Reproduce the portion of the essay on how Irish women remember the revolution that lies between "Mary Flannery Woods’" and "the John J. Burns Library.", inclusive.

● **SELECTED EXTRACT**
>> Start
How Irish Women Remember the Revolution: Gendered Constructions of Memory in Personal Narratives

As Ireland celebrates the Decade of Centenaries, ten years of events commemorating the Irish Revolution, some commentators have noted a curious phenomena in the representation of women. Despite the increased attention to women’s involvement in the revolution, the women remembered were considered “exceptional” or as existing apart from revolutionary men. The noted scholar Oona Frawley described this “oblivious remembering” as a form of remembrance that lacks awareness of the systemic biases in official approaches to the past. In order to understand why some revolutionary women are remembered while others are forgotten, historians need to interrogate the structural forces that influence the construction on personal and public memory. This examination of the records left by Mary Flannery Woods, a writer turned revolutionary, augments current understandings of women’s participation through an analysis of the highly gendered personal narrative that she produced in the decades after the revolution. Before the revolution Woods was a notable writer with serialized stories and poems published in Irish newspapers and periodicals. After the Easter Rising, she joined the women’s paramilitary organization Cumann na mBan and was deeply involved with both the Irish Volunteer Force and the Irish Republican Army. Not only did she open her home to harbor republican paramilitaries and stolen rifles and ammunition but she was known to smuggle weapons and funds herself.

Wood’s archival records indicate that women’s participation in the revolution transgressed traditional notions of femininity as well as the ways in which gendered political discourses influenced and obscured women’s stories. For decades, republicanism and masculinity were deeply intertwined in the Irish consciousness. Consequently, this obscures the contributions of revolutionary women as well as the solidarity between men and women during the struggle for independence. Moreover, gender influences the construction of women’s narratives in powerful ways. Woods and other revolutionary women de-emphasized their personal experiences, indicating an internalized belief that their stories were less worthy of retelling while simultaneously emphasizing men’s contributions to the revolution and devoted significant space to retellings of men’s stories. In particular, they sought to preserve the memory of martyred republican men.

As a clandestine revolutionary, Mary Flannery Woods does not appear  in the historical record often. Considering the danger of keeping written records of revolutionary activities during a time when raids by the opposition were unavoidable, there are few documents from the period of 1916-1923 in Woods’ archival record. However, in 1951, Woods gave an extensive witness statement as part of Ireland’s Bureau of Military History oral history project. This research also relied on the Molly Flannery Woods Papers archived at Boston College’s John J. Burns Library. Her personal collection includes her military pension application, correspondence, and scrapbooks of her written publications and newspaper clippings. It is through this collection of sources that Woods’ personal narrative emerges from the historical record.

Mary Flannery Woods’ application for a military pension details her contributions to the Irish Revolution and includes several letters verifying her service. Photo taken by author at the John J. Burns Library.
>> End
● **DATA EXCERPT**
>> Start
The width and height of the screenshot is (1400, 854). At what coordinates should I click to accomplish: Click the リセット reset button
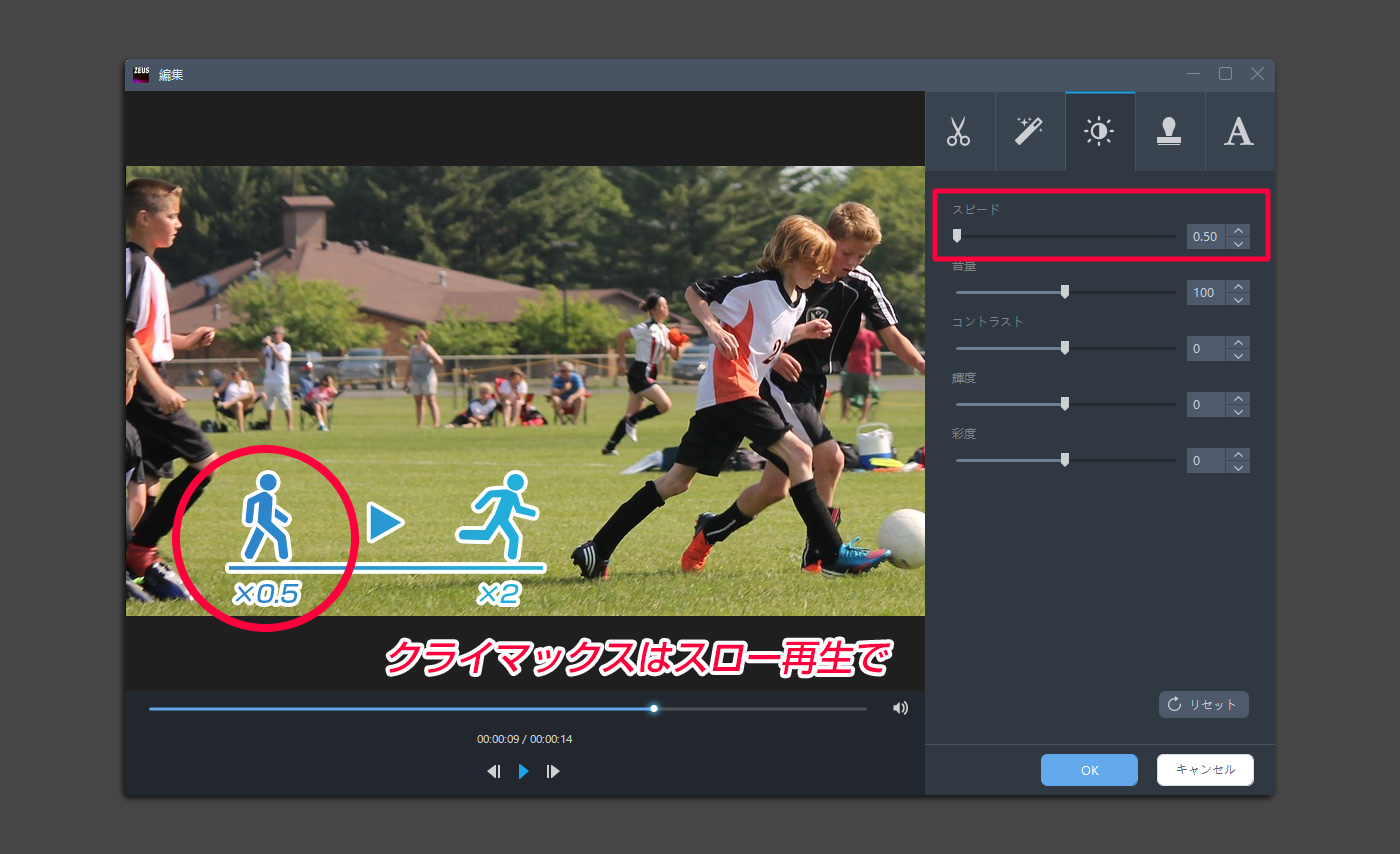point(1204,704)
>> End
● **SOLUTION TO THIS EXERCISE**
Mary Flannery Woods’ application for a military pension details her contributions to the Irish Revolution and includes several letters verifying her service. Photo taken by author at the John J. Burns Library.